Aleksandr Bortnikov meeting with Dmitri Medvedev in 2009, regarding operations in Chechnya.

A Russian airstrike hit a Ukrainian chemical plant, releasing copious amounts of ammonia into the air. Affecting about 5km near Sumy, the leak is being responded to by emergency services, and local citizens advised their breathing precautions. It is unknown whether Russia will own up to the attack or use it as a false-flag incident to escalate further. Yet whether accidental or intentional, it is the first serious chemical disaster of the war.

The Russian military recently sent an ultimatum to Mariupol, demanding its surrender. Predictably, the Ukrainian garrison rejected their demands, giving rise to fears of an imminent escalation.

This comes with new intelligence from anonymous U.S. sources that Russia may back down from Kyiv, having realized the only real way to take the city is through the use of a WMD. Should this be the case, if Russia’s airstrike on the chemical facility is any indicator, it could be Putin’s way of testing the West’s reaction and slowly escalating
to try and turn the tide of the war. Yet these reports conflict with other American and British sources, claiming that Russian troops continue to attempt to take Kyiv despite weeks of failure.

Within Russia itself, there is speculation that members of the Young Army Cadets, with members as young as 16-17, may be sent to Ukraine. This comes along with a potential cease of regional elections for governors in the Russian Federation, a drastic step towards Soviet leadership.

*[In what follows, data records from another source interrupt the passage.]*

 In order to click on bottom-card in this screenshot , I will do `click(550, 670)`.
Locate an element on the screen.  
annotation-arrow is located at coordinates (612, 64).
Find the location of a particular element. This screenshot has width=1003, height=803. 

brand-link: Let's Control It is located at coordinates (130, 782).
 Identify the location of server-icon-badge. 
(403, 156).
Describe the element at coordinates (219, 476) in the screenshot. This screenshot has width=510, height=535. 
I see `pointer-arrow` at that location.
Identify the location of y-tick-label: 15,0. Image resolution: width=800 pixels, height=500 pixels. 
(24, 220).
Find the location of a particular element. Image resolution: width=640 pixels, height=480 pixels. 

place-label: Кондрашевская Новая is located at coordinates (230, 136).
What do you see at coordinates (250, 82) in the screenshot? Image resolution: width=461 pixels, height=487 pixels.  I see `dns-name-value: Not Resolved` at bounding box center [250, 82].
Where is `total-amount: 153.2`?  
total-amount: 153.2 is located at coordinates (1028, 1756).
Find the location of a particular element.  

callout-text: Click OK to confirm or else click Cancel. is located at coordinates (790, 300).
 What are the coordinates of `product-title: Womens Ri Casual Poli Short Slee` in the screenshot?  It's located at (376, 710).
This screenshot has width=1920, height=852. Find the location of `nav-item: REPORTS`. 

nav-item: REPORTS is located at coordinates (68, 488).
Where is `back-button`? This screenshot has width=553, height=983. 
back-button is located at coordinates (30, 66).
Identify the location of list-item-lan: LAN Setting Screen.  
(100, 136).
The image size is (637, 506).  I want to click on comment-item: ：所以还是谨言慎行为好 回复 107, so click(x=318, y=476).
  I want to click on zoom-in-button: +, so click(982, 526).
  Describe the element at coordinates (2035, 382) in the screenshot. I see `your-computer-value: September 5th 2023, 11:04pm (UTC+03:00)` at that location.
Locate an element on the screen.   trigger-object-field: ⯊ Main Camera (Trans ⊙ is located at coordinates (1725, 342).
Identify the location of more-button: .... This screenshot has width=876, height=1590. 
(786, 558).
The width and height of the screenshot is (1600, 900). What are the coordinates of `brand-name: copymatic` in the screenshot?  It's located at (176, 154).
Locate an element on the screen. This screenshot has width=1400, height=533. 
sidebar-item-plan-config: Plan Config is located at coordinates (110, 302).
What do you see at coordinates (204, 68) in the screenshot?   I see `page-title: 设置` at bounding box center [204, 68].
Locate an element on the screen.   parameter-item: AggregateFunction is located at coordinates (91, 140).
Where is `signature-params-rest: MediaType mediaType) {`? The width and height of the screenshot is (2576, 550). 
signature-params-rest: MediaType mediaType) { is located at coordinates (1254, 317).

Yet as Putin flirts with a new Imperial Russia, he will have to be wary of dissent much like the Tsars before him. Unconfirmed reports by Ukrainian intelligence speak of a plot by senior elites to overthrow Putin, installing Aleksandr Bortnikov, head of the FSB, as the new President. With FSB officials having already gone on record against the invasion, it may only be a matter of time and pressure before Putin is quietly removed, replaced by a nameless figure as Russia recomposes itself, perhaps not in the way the people may want: but in a way that oligarchs may retain some modicum of power.